Ashes of the Singularity User Benchmarks Thread

TheELF · Sep 2, 2015

Erenhardt said:
Also, do we know what is the 'compute task' we are dealing here with? It may very well be something that is dependent on the architecture/memory/cache capacity/speed/latency and have no relevance in real world performance.

Do we know if the async computing they use in ashes will have any relevance in real world performance?
Meaning any other game except for ashes.

Flapdrol1337 · Sep 2, 2015

Zstream said:
Your definition of faster is interesting.

I was just looking at the quoted numbers.

but isn't 20ms a shorter time than 6.79ms + 16.21ms, making it faster?

Keysplayr · Sep 2, 2015

AtenRa said:
I though they had 80% of Gaming market, how come they didnt have win 10 access before August 2015 ??

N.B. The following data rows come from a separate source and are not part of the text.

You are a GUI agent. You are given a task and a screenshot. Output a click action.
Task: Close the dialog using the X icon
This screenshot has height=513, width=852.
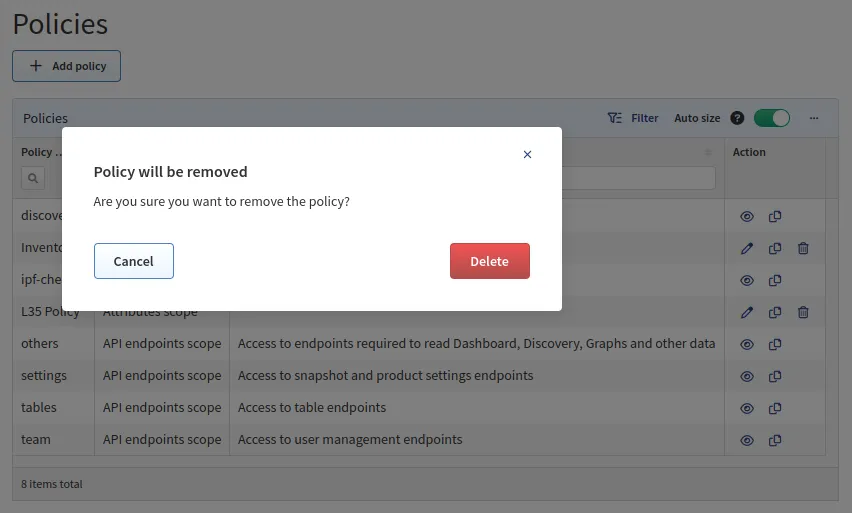pos(527,154)
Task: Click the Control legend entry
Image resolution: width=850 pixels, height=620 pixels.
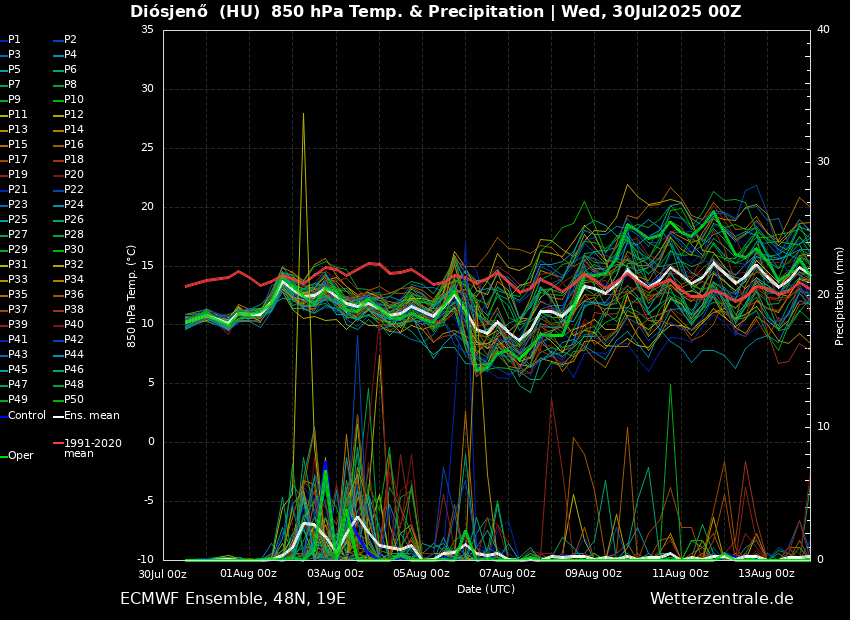Action: [x=27, y=415]
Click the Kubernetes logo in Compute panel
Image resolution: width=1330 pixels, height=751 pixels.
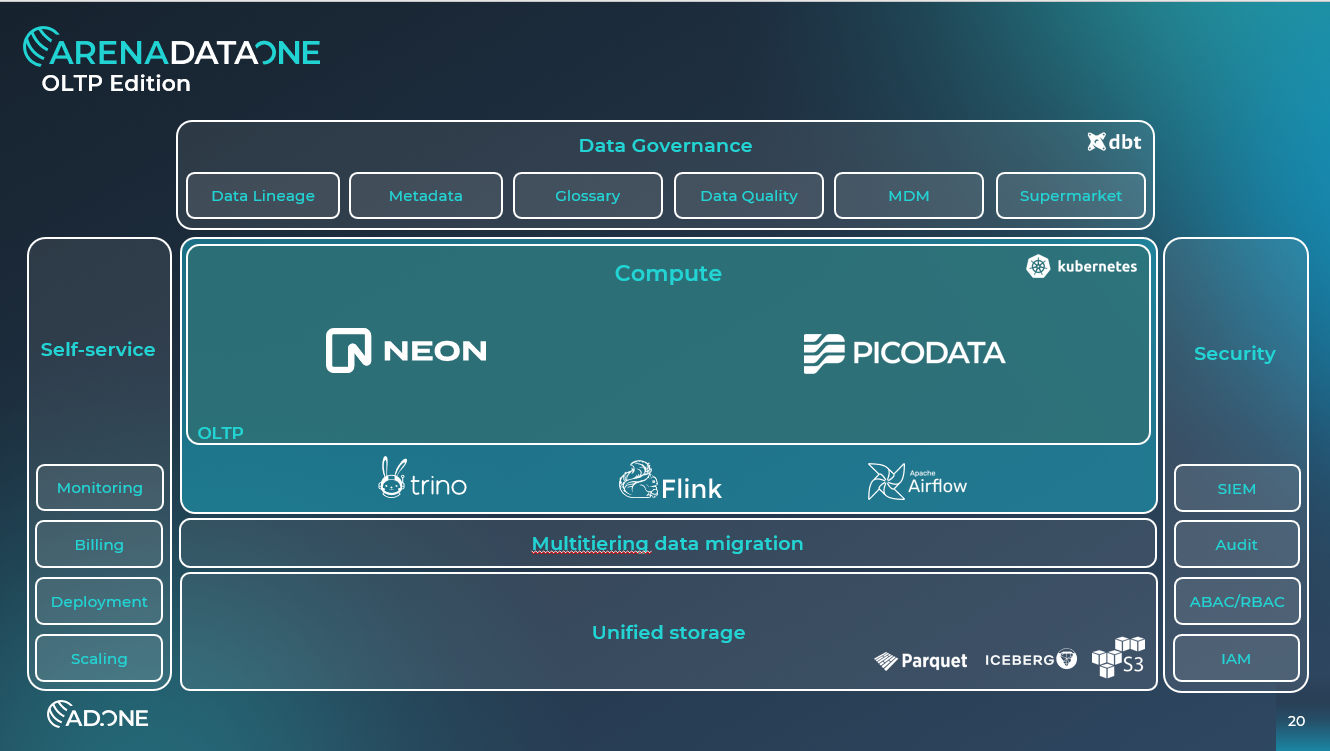(x=1081, y=266)
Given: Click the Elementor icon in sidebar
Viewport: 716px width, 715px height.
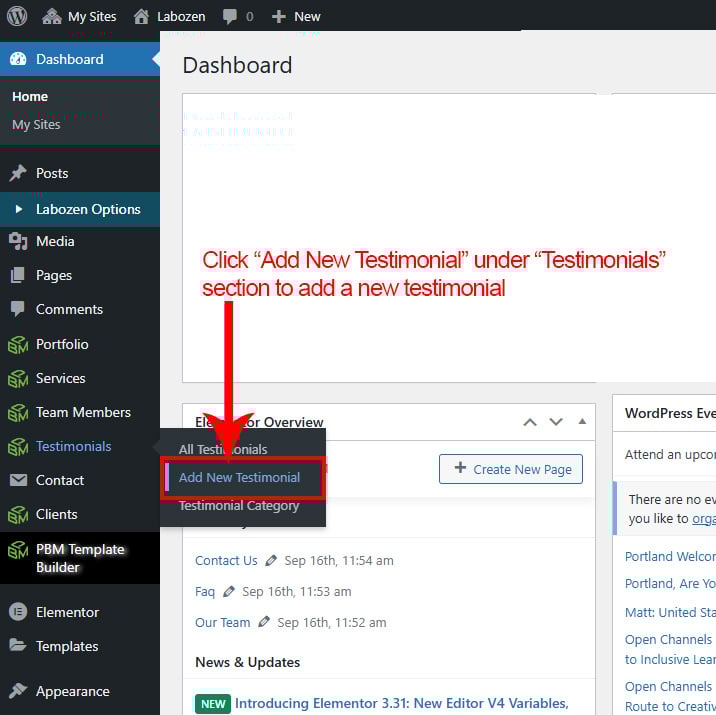Looking at the screenshot, I should click(x=18, y=612).
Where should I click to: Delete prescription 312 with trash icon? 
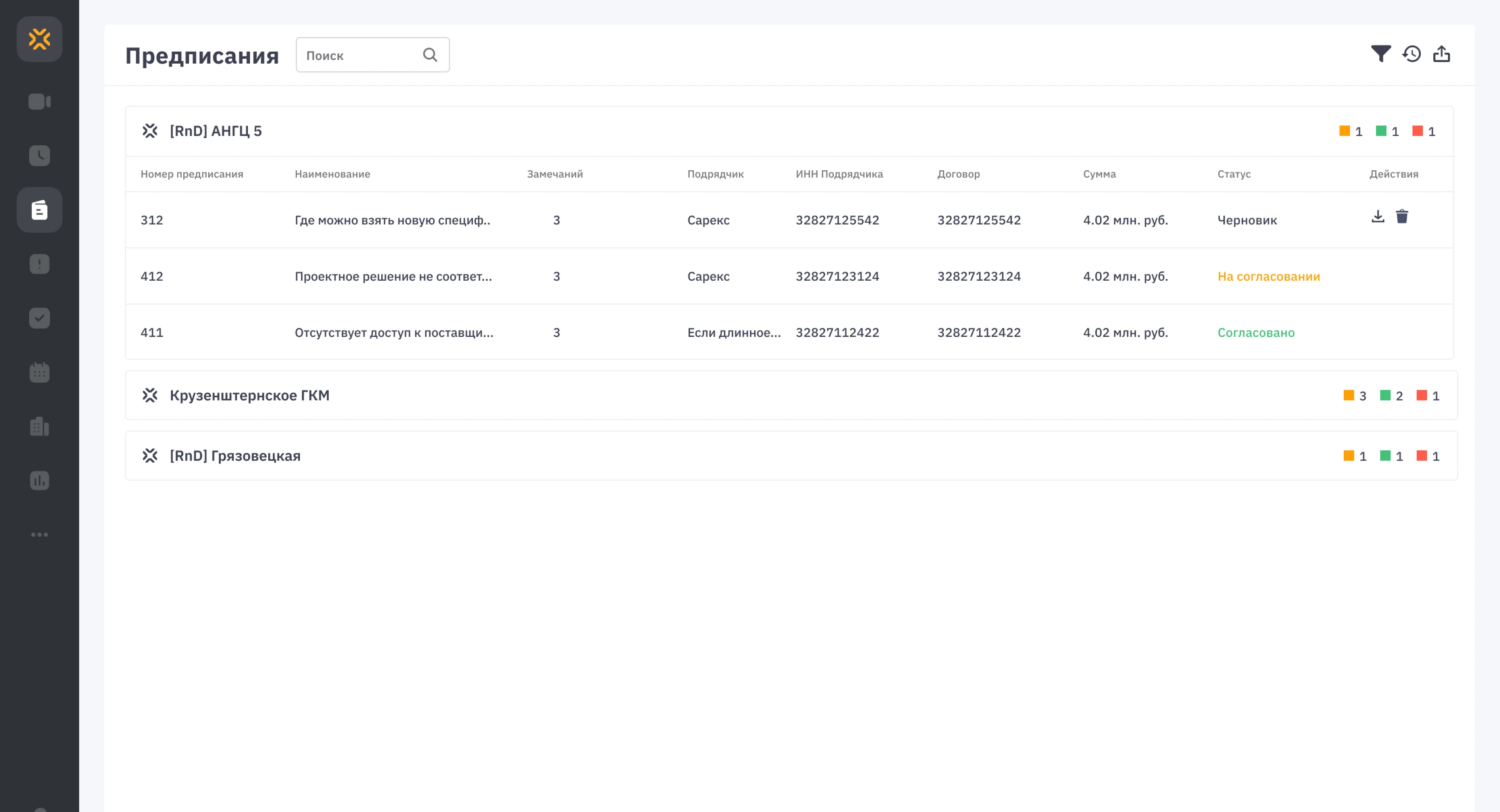tap(1402, 217)
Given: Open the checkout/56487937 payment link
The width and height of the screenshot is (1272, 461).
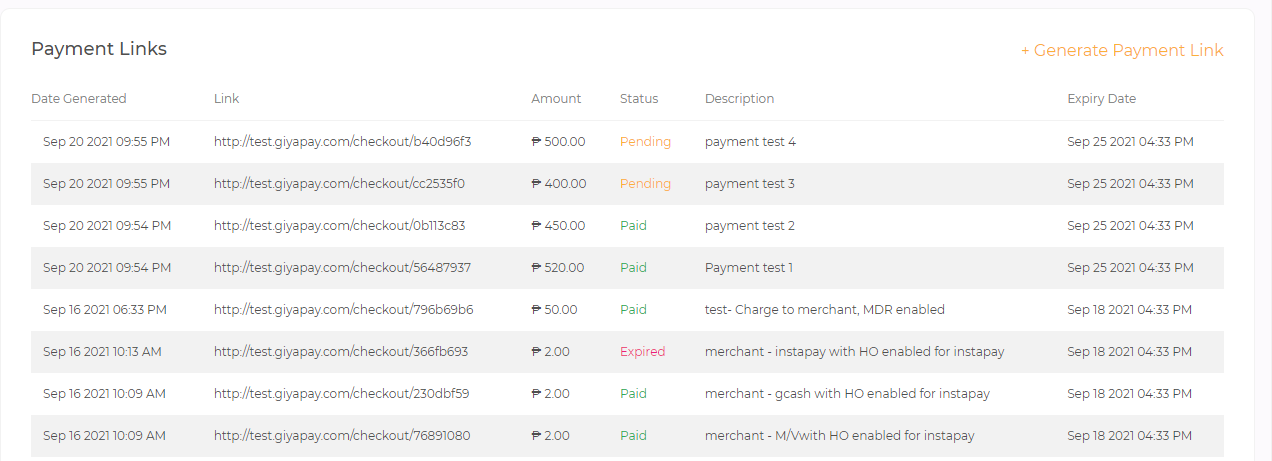Looking at the screenshot, I should tap(342, 268).
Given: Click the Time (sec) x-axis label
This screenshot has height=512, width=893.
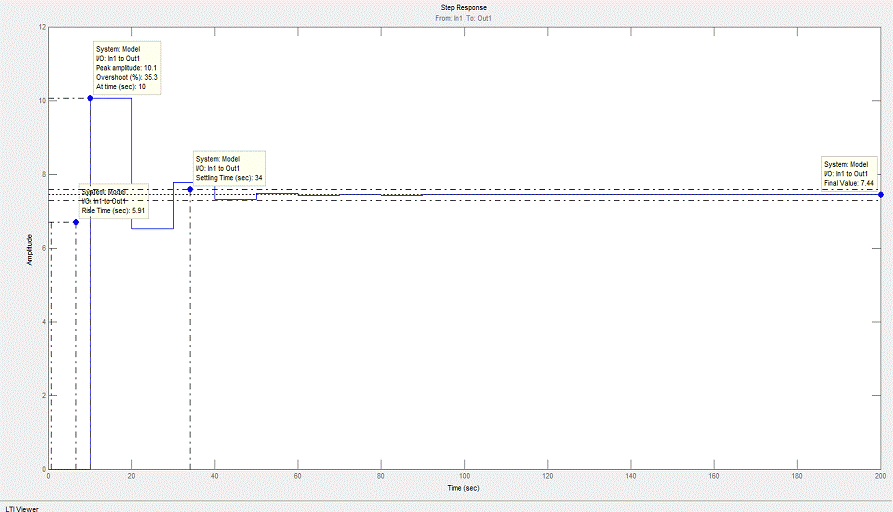Looking at the screenshot, I should tap(464, 488).
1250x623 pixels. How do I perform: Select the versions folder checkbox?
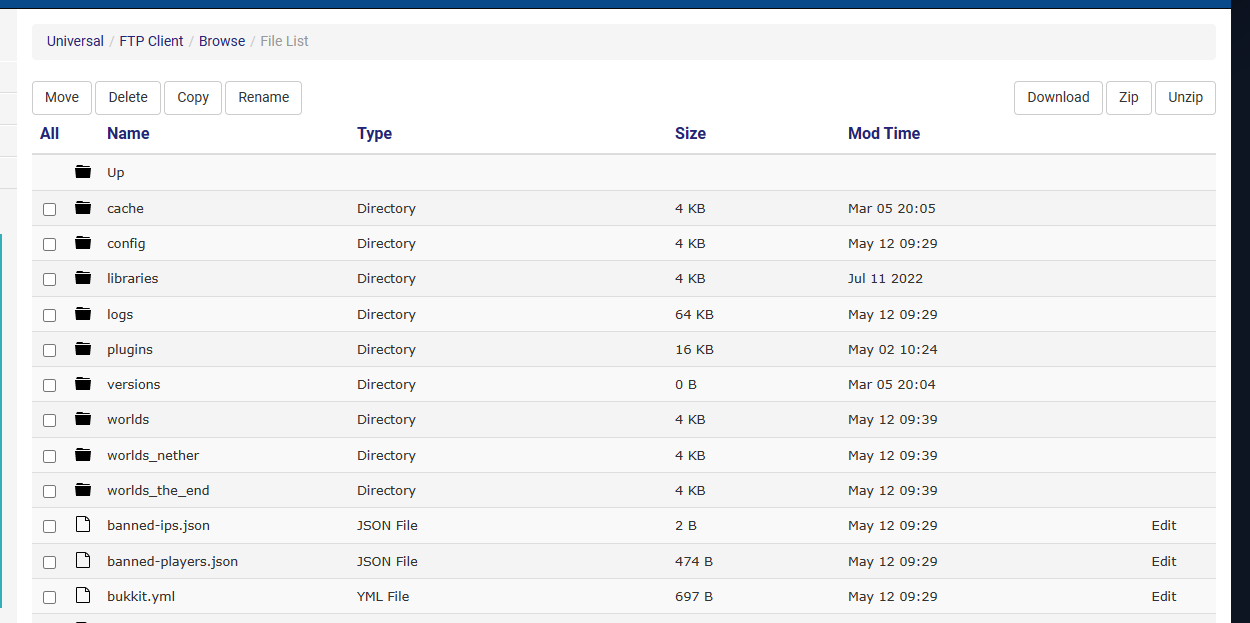(x=49, y=386)
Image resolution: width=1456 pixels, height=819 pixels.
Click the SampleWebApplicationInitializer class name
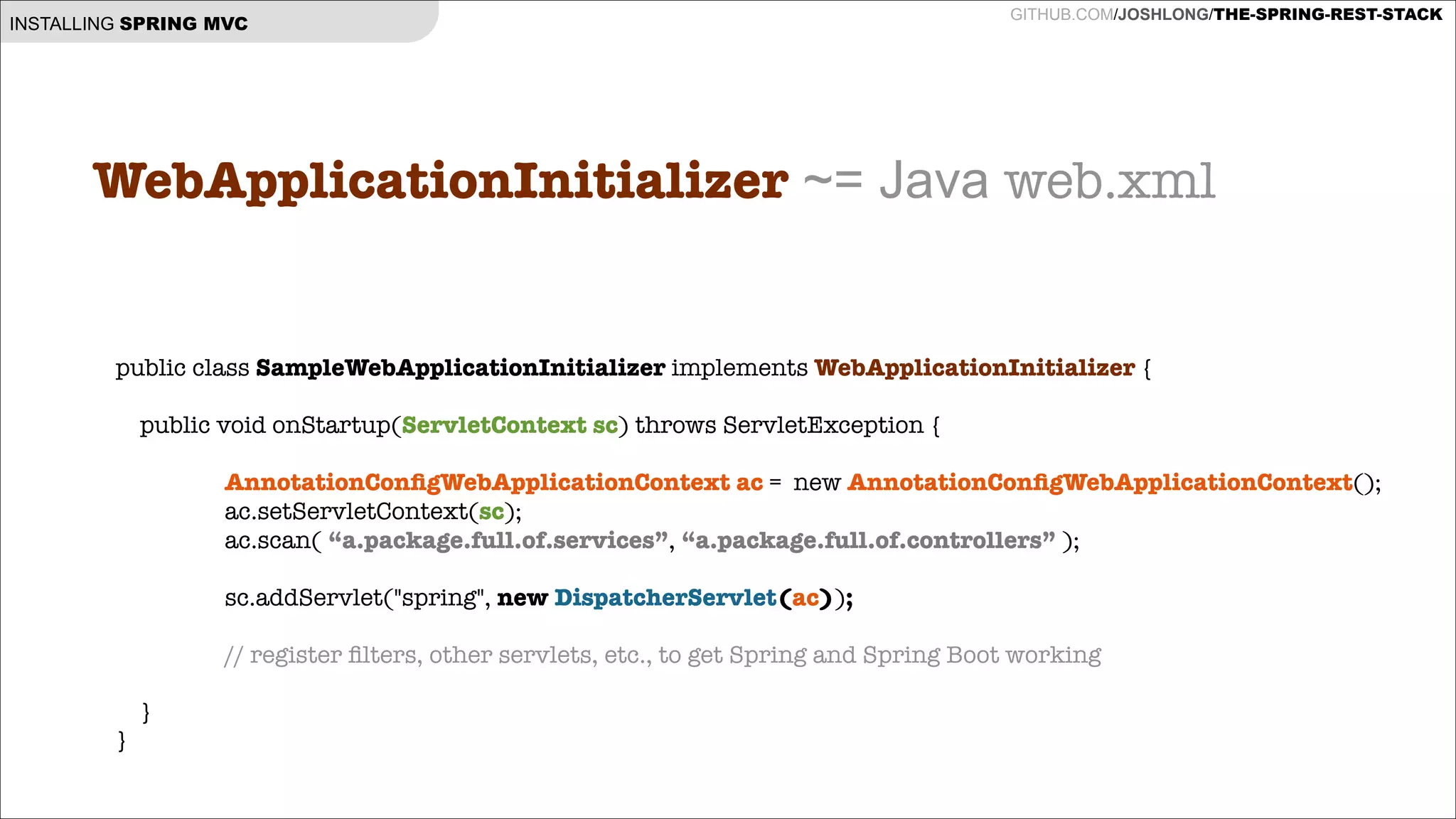click(460, 368)
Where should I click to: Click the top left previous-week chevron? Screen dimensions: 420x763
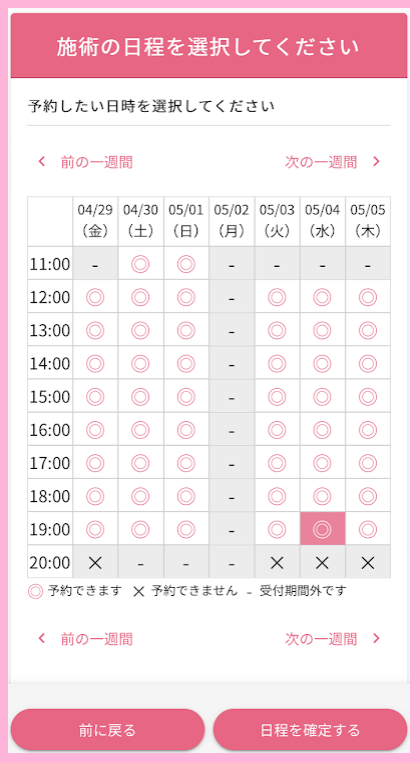[42, 162]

Show me in this thread where anybody isn't talking about dGPUs as the primary focus of the discussion. Unless I missed it, any and all charts posted in this thread are dGPUs only, which is where Nvidia DOES have 80% market share.
Not the entire Gaming market. Nobody is showing charts for APUs or IGPs or Consoles in this thread. So your eyeroll is sorely misguided.

Erenhardt · Sep 2, 2015

sontin said:
http://developer.amd.com/community/blog/2015/06/05/concurrency-in-modern-3d-graphics-apis/

Would make it hard to use more queues.

It's not that simple and you're purposefully ignoring provided explanation, deflect and derail the discussion for the sole reason of trolling.

http://www.overclock.net/t/1569897/...ingularity-dx12-benchmarks/1710#post_24368195

Aside from the Async stuff...

Here's what I think they did at Beyond3D:
They set the amount of threads, per kernel, to 32 (they're CUDA programmers after-all).
They've bumped the Kernel count to up to 512 (16,384 Threads total).
They're scratching their heads wondering why the results don't make sense when comparing GCN to Maxwell 2

Here's why that's not how you code for GCN

Why?:
Each CU can have 40 Kernels in flight (each made up of 64 threads to form a single Wavefront).
That's 2,560 Threads total PER CU.
An R9 290x has 44 CUs or the capacity to handle 112,640 Threads total.

If you load up GCN with Kernels made up of 32 Threads you're wasting resources. If you're not pushing GCN you're wasting compute potential. In slide number 4, it stipulates that latency is hidden by executing overlapping wavefronts. This is why GCN appears to have a high degree of latency but you can execute a ton of work on GCN without affected the latency. With Maxwell/2, latency rises up like a staircase with the more work you throw at it. I'm not sure if the folks at Beyond3D are aware of this or not.

Conclusion:

I think they geared this test towards nVIDIAs CUDA architectures and are wondering why their results don't make sense on GCN. If true... DERP! That's why I said the single Latency results don't matter. This test is only good if you're checking on Async functionality.

GCN was built for Parallelism, not serial workloads like nVIDIAs architectures. This is why you don't see GCN taking a hit with 512 Kernels.

What did Oxide do? They built two paths. One with Shaders Optimized for CUDA and the other with Shaders Optimized for GCN. On top of that GCN has Async working. Therefore it is not hard to determine why GCN performs so well in Oxide's engine. It's a better architecture if you push it and code for it. If you're only using light compute work, nVIDIAs architectures will be superior.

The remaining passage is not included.